*Task:*
Nothing but the lines from the top of the following entries through the line with "[Facebook] (3, 2561)" should be printed, exactly as they are.

** Supplied information follows **

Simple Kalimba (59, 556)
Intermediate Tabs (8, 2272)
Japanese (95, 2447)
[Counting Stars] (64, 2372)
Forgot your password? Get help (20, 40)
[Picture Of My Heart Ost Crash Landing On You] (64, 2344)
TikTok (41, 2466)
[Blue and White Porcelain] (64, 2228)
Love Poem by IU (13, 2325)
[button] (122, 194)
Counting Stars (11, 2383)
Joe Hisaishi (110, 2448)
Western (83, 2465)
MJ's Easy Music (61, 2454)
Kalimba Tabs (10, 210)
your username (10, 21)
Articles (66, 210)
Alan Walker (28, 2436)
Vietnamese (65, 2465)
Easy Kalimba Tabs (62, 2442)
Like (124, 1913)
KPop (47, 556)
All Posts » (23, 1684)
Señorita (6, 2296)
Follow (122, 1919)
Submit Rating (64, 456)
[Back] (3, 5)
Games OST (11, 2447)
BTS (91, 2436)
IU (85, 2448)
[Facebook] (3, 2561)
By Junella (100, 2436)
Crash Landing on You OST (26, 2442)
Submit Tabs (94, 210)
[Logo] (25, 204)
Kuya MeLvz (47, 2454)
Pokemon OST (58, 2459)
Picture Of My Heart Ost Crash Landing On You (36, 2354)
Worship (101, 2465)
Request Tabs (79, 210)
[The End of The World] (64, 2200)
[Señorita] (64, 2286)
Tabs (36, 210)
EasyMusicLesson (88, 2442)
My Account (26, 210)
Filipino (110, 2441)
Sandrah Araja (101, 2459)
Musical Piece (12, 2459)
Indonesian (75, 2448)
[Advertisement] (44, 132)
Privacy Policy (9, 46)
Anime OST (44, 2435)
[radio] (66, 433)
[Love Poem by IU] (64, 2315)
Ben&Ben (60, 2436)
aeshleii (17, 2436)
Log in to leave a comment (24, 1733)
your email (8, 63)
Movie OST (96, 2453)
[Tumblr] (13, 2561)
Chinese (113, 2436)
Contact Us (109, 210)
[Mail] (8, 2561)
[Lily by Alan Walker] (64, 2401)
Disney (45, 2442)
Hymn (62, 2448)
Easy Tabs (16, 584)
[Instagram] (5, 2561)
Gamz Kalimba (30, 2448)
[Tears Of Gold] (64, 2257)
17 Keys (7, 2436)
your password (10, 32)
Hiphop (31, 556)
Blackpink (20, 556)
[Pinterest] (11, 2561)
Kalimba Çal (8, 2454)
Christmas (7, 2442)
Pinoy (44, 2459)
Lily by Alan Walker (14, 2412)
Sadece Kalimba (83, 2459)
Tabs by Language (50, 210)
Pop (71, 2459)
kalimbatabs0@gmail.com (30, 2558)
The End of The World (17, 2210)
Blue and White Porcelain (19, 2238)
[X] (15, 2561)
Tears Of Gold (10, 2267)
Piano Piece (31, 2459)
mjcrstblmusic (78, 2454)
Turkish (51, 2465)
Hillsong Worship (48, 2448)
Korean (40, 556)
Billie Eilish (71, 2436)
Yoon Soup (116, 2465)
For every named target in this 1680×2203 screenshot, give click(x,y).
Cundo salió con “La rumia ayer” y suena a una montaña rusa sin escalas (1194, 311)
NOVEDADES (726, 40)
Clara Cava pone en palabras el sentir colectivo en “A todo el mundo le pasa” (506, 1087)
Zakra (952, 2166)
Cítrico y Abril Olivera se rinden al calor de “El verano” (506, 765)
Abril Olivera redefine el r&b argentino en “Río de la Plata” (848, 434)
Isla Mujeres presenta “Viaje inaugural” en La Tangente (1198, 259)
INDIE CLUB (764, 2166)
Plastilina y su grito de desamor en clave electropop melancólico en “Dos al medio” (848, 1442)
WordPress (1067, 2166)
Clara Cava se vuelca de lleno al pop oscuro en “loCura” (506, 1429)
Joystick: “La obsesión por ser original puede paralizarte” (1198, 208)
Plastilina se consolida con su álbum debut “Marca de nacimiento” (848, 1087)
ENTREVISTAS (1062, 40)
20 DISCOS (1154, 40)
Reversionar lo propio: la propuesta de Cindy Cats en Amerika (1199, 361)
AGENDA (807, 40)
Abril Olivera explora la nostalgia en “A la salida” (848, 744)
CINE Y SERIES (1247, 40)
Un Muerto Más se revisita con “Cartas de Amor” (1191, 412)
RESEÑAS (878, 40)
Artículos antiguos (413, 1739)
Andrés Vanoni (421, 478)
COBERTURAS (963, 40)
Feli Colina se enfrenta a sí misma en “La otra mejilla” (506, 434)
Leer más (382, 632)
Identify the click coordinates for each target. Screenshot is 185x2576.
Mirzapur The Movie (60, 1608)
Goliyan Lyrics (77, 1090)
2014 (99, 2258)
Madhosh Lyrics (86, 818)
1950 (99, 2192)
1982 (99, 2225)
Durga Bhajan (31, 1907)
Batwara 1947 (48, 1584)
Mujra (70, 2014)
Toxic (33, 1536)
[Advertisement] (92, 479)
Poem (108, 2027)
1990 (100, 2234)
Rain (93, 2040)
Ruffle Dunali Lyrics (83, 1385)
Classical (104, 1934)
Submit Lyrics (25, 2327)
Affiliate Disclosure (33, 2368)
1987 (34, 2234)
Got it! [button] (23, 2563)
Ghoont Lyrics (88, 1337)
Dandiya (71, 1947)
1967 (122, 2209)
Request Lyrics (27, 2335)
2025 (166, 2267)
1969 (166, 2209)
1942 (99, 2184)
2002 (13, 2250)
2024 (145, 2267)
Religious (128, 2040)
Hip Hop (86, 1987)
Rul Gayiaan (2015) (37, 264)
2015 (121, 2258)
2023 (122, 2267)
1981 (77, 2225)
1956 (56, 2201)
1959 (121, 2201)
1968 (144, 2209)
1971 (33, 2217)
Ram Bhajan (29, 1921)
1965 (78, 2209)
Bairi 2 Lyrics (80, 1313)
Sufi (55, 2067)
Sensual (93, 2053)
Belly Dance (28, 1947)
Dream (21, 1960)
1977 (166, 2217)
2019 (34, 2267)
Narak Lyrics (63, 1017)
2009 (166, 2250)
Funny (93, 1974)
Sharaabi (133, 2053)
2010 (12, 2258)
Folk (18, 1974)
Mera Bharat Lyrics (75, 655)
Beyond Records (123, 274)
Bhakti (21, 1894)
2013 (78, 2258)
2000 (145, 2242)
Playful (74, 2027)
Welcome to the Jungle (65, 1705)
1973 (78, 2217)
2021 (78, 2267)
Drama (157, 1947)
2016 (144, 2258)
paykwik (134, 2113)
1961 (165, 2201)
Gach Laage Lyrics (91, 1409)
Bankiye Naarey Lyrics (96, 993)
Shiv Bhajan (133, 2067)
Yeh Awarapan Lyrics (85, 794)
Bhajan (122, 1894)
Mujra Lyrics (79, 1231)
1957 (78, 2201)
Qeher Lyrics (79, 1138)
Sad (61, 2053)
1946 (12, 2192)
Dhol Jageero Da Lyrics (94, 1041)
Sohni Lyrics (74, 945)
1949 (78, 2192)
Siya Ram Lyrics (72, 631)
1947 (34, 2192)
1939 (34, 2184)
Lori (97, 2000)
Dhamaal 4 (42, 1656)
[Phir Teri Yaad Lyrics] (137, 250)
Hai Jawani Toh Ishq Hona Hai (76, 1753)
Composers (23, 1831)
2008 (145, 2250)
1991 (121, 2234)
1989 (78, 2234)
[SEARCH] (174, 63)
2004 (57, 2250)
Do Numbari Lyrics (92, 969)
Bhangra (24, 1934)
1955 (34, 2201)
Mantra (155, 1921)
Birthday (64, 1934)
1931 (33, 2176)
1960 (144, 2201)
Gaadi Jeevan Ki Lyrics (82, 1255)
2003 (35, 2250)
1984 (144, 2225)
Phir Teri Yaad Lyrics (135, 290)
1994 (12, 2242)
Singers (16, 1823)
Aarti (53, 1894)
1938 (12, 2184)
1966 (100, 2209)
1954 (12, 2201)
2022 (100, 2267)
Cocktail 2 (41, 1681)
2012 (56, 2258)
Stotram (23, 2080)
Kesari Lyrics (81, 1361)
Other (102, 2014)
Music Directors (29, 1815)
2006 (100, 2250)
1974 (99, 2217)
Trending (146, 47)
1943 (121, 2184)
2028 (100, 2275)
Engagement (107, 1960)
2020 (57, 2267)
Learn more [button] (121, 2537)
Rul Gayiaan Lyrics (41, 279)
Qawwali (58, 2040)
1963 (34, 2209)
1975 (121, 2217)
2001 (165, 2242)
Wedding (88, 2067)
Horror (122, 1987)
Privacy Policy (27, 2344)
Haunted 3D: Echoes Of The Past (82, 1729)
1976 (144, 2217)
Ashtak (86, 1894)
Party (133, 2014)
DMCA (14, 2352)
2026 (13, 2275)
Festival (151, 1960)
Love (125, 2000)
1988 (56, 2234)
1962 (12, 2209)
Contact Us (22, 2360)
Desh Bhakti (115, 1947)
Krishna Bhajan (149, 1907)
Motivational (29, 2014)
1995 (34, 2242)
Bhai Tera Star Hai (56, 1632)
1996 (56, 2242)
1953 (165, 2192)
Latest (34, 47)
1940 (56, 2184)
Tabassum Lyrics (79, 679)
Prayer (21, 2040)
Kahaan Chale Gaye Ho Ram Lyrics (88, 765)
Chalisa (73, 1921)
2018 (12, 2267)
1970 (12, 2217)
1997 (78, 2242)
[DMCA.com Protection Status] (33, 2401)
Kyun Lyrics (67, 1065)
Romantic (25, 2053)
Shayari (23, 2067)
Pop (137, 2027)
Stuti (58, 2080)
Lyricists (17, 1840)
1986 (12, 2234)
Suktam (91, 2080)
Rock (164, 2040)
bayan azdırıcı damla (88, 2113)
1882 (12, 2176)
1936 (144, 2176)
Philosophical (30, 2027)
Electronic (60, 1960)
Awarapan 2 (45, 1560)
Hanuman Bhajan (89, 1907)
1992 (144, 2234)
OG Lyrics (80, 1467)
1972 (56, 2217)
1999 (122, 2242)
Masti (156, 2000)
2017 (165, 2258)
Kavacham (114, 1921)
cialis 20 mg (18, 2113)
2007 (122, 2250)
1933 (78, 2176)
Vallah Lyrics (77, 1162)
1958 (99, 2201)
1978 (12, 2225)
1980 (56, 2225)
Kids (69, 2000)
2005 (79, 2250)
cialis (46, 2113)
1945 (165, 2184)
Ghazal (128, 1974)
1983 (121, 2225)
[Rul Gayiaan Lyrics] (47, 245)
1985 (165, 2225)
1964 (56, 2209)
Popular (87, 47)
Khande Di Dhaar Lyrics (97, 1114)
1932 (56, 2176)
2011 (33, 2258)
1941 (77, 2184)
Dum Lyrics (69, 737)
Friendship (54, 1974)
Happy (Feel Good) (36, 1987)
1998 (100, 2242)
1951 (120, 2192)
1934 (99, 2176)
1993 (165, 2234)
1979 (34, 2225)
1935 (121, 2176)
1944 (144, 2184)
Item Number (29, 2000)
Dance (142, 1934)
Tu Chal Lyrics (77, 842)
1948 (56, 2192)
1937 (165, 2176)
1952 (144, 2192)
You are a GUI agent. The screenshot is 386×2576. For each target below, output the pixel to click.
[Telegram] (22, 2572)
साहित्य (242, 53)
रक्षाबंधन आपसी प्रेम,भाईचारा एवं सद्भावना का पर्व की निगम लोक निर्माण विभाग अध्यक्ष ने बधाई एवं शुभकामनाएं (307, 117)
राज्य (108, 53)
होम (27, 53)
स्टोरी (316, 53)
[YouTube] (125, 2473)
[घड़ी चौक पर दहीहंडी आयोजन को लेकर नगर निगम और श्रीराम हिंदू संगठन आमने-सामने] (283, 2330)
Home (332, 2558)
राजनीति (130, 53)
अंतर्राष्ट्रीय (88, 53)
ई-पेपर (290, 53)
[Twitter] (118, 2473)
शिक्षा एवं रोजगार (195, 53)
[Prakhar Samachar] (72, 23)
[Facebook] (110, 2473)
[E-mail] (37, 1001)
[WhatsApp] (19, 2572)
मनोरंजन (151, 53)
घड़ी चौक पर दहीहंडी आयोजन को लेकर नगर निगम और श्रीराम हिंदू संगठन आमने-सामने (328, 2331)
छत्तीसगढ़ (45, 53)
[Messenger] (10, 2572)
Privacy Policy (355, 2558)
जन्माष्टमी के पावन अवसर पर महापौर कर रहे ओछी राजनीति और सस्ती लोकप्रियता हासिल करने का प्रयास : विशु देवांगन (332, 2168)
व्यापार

** End of Supplied information **

*Solution to this exercise:*
Simple Kalimba (59, 556)
Intermediate Tabs (8, 2272)
Japanese (95, 2447)
[Counting Stars] (64, 2372)
Forgot your password? Get help (20, 40)
[Picture Of My Heart Ost Crash Landing On You] (64, 2344)
TikTok (41, 2466)
[Blue and White Porcelain] (64, 2228)
Love Poem by IU (13, 2325)
[button] (122, 194)
Counting Stars (11, 2383)
Joe Hisaishi (110, 2448)
Western (83, 2465)
MJ's Easy Music (61, 2454)
Kalimba Tabs (10, 210)
your username (10, 21)
Articles (66, 210)
Alan Walker (28, 2436)
Vietnamese (65, 2465)
Easy Kalimba Tabs (62, 2442)
Like (124, 1913)
KPop (47, 556)
All Posts » (23, 1684)
Señorita (6, 2296)
Follow (122, 1919)
Submit Rating (64, 456)
[Back] (3, 5)
Games OST (11, 2447)
BTS (91, 2436)
IU (85, 2448)
[Facebook] (3, 2561)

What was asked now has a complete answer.